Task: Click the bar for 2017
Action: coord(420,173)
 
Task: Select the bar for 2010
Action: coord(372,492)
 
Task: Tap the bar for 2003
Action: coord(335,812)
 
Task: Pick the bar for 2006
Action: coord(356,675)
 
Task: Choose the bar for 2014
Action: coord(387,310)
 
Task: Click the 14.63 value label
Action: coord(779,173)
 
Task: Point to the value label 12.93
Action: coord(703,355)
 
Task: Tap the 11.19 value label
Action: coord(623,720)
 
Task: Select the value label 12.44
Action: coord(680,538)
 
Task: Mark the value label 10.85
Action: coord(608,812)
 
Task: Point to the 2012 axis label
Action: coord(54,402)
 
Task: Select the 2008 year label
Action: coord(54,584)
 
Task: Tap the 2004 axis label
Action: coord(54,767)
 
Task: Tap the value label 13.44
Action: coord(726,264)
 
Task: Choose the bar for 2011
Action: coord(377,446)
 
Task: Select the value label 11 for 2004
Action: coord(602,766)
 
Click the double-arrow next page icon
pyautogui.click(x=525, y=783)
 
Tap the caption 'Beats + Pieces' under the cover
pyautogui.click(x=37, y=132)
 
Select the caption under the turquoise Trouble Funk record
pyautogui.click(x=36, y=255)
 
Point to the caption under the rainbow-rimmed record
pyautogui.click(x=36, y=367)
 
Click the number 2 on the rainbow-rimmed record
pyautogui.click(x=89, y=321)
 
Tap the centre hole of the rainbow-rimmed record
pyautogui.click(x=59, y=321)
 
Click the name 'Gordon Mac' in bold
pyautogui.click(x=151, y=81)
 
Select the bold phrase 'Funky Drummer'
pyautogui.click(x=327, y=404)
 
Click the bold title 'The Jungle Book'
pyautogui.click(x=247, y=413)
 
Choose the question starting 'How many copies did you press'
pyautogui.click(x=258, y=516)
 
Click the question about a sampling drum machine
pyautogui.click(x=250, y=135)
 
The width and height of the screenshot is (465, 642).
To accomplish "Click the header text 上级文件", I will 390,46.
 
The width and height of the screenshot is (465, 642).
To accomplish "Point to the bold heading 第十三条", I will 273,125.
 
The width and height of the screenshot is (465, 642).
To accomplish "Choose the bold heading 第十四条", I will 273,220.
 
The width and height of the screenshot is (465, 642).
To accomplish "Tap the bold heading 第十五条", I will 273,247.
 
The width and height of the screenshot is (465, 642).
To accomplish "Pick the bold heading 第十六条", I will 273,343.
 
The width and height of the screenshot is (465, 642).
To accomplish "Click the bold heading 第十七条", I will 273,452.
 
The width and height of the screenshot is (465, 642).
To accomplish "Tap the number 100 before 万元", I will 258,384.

- WHAT THIS TASK INVOLVES
Rewrite all the items above, replacing "value label" with "data label" wherever it occurs and leaving every other part unchanged.

- WORKED SOLUTION
Task: Click the bar for 2017
Action: coord(420,173)
 
Task: Select the bar for 2010
Action: coord(372,492)
 
Task: Tap the bar for 2003
Action: coord(335,812)
 
Task: Pick the bar for 2006
Action: coord(356,675)
 
Task: Choose the bar for 2014
Action: coord(387,310)
 
Task: Click the 14.63 data label
Action: coord(779,173)
 
Task: Point to the data label 12.93
Action: coord(703,355)
 
Task: Tap the 11.19 data label
Action: coord(623,720)
 
Task: Select the data label 12.44
Action: coord(680,538)
 
Task: Mark the data label 10.85
Action: coord(608,812)
 
Task: Point to the 2012 axis label
Action: coord(54,402)
 
Task: Select the 2008 year label
Action: coord(54,584)
 
Task: Tap the 2004 axis label
Action: coord(54,767)
 
Task: Tap the data label 13.44
Action: coord(726,264)
 
Task: Choose the bar for 2011
Action: coord(377,446)
 
Task: Select the data label 11 for 2004
Action: coord(602,766)
 
Click the double-arrow next page icon
pyautogui.click(x=525, y=783)
 
Tap the caption 'Beats + Pieces' under the cover
pyautogui.click(x=37, y=132)
 
Select the caption under the turquoise Trouble Funk record
pyautogui.click(x=36, y=255)
 
Point to the caption under the rainbow-rimmed record
pyautogui.click(x=36, y=367)
 
Click the number 2 on the rainbow-rimmed record
pyautogui.click(x=89, y=321)
 
Tap the centre hole of the rainbow-rimmed record
pyautogui.click(x=59, y=321)
 
Click the name 'Gordon Mac' in bold
pyautogui.click(x=151, y=81)
 
Select the bold phrase 'Funky Drummer'
pyautogui.click(x=327, y=404)
 
Click the bold title 'The Jungle Book'
pyautogui.click(x=247, y=413)
 
Choose the question starting 'How many copies did you press'
pyautogui.click(x=258, y=516)
 
Click the question about a sampling drum machine
pyautogui.click(x=250, y=135)
 
The width and height of the screenshot is (465, 642).
To accomplish "Click the header text 上级文件", I will 390,46.
 
The width and height of the screenshot is (465, 642).
To accomplish "Point to the bold heading 第十三条", I will 273,125.
 
The width and height of the screenshot is (465, 642).
To accomplish "Choose the bold heading 第十四条", I will 273,220.
 
The width and height of the screenshot is (465, 642).
To accomplish "Tap the bold heading 第十五条", I will 273,247.
 
The width and height of the screenshot is (465, 642).
To accomplish "Pick the bold heading 第十六条", I will 273,343.
 
The width and height of the screenshot is (465, 642).
To accomplish "Click the bold heading 第十七条", I will 273,452.
 
The width and height of the screenshot is (465, 642).
To accomplish "Tap the number 100 before 万元", I will 258,384.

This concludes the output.